Kelly cofounded the Theater Transgression, a transgender multimedia performance collective. She served as co-creator and cast member of the touring roadshow, The Fully Functional Cabaret. She also performed in Lisa Anne Auerbach's public program, Art in the Age of Aquarius, at the Whitney Museum of American Art.

In 2015, she was named one of TheBody.com's 100 trans HIV/AIDS leaders.

Kelly worked as a hairstylist. She began styling hair for movies, theater, and runway and print advertisements, specialized in pin-up styles of the '40s, '50s and '60s.

Activist and historian Sarah Schulman, writer Morgan M. Page, author and comedian Kelli Dunham, Elizabeth Koke of Housing Works, and medical researcher and surgeon Gaines Blasdel were close friends and lovers.

Kelly had a vision for a zine project created by Appalachians that would encompass art, folklore, popular culture, politics, intersectionality, accessibility issues, erotica and pornography from the perspectives of queer, poor, and Black Appalachians. She had communicated this vision to Bluefield, West Virginia native Gina Mamone at the LGBTQ Center at Marshall University in Huntington, West Virginia where Kelly had found safe space after running away from home as a teen. Mamone organized the collective and the Electric Dirt zine to deal with their grief, bring Kelly's vision to life, and to raise funds and organize political advocacy events for poor, queer, and Black Appalachians in crisis. This is the origin of Queer Appalachia.

== Publications ==

- "Some Ghosts," Issue 9; EOAGH, A Journal of the Arts, ed. Trace Peterson.
- "Other Balms, Other Gileads," short fiction.
- Time Is Not a Line: Conversations, Essays and Images about HIV/AIDS Now; Vol.
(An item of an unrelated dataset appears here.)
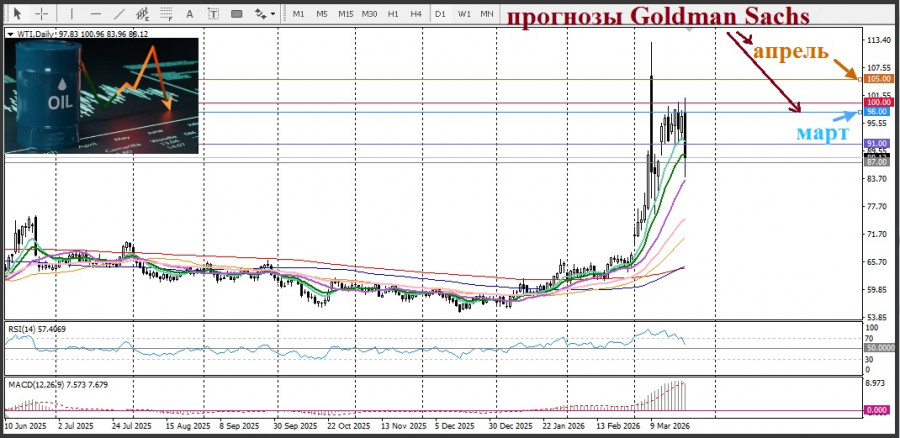Select the D1 daily timeframe
Screen dimensions: 900x438
point(441,14)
III, Fall 2014, ed. Theodore Kerr, WE WHO FEEL DIFFERENTLY, journal; artistic direction by Carlos Motta, commissioned by The New Museum, New York, NY.
- "The Sixteenth Minute," column, PrettyQueer.com. August 2012 to February 2013.
- "Captive Genders," book review, Original Plumbing magazine, May 2012.
- "Fifty Reasons I Love My Man," essay. Trans/Love: Radical Sex, Love and Relationships Beyond the Gender Binary (Anthology), Morty Diamond, editor. Manic D Press; October 2011.
- "Telephone," guest column, OurChart.com, Showtime Network, 2009.